On aarch64, the elfloader will try and move itself to the right address, however, this will fail
if the load address and the correct address are too close, as the relocation code will be overwritten.

It is also possible to override `shoehorn` and hardcode a load address by setting IMAGE_START_ADDR in CMake.

### U-Boot

The elfloader can be booted according to the Linux kernel's booting convention for ARM/ARM64.
The DTB, if provided, will be passed to seL4 (which will then pass it to the root task).

### ELF

The elfloader supports being executed as an ELF image (via `bootelf` in U-Boot or similar).

### EFI

The elfloader integrates EFI support based on the `gnu-efi` project.

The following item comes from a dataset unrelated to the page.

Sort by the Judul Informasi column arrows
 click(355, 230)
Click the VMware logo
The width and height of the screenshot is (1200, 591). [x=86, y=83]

It will relocate itself as appropriate,
and supports loading a DTB from the EFI implementation.

## RISC-V

On RISC-V the elfloader is launched by the `bbl`, which is integrated in the seL4 build system.
The `bbl` brings up secondary cores, and the elfloader uses SBI to provide a serial output on RISC-V.

## Driver framework

The elfloader provides a driver framework to reduce code duplication between platforms.
Currently the driver framework is only used for UART output, however it is designed with extensibility in mind.
In practice, this is currently only used on ARM, as RISC-V uses SBI for UART, and SBI has no device tree entries.
However, in the future it may become useful on RISC-V.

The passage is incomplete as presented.